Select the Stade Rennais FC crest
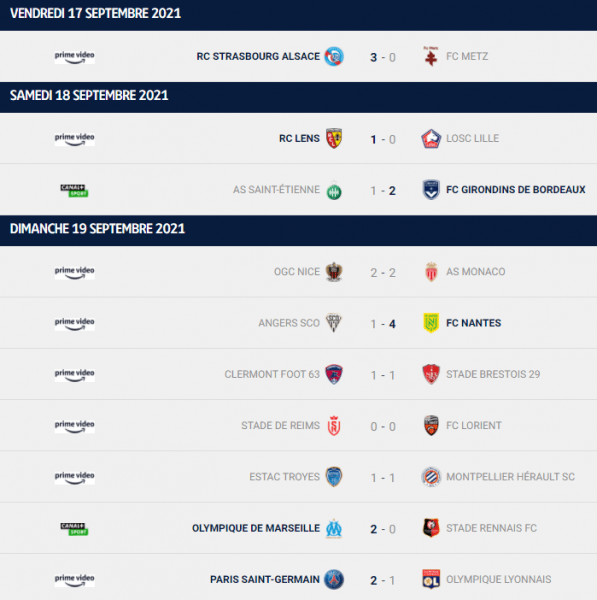The width and height of the screenshot is (597, 600). click(431, 528)
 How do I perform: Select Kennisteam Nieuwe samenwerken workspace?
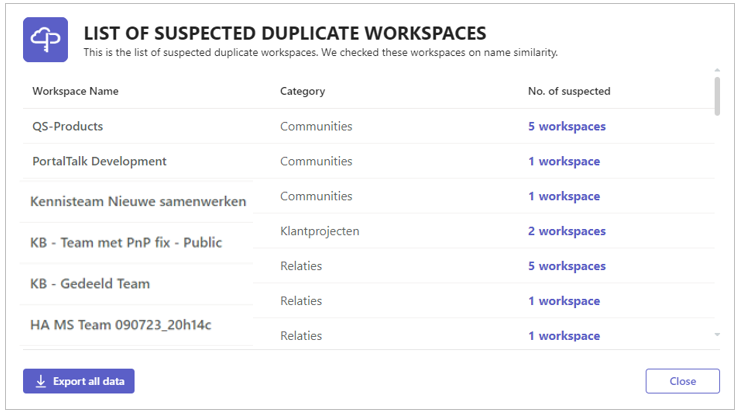click(x=138, y=201)
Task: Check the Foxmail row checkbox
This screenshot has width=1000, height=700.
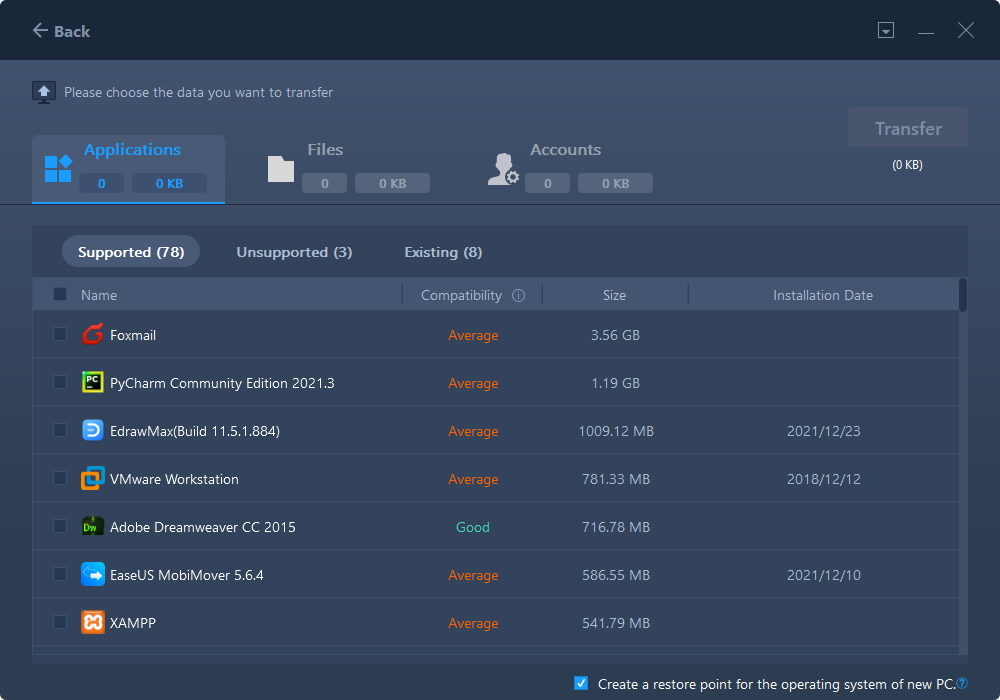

→ What you should do: The complete material, set down exactly and stripped of pictures, is the expected response.

→ Task answer:
Select the Stade Rennais FC crest
The width and height of the screenshot is (597, 600). click(431, 528)
 How do I perform: Select Kennisteam Nieuwe samenwerken workspace?
click(x=138, y=201)
Task: Check the Foxmail row checkbox
This screenshot has width=1000, height=700.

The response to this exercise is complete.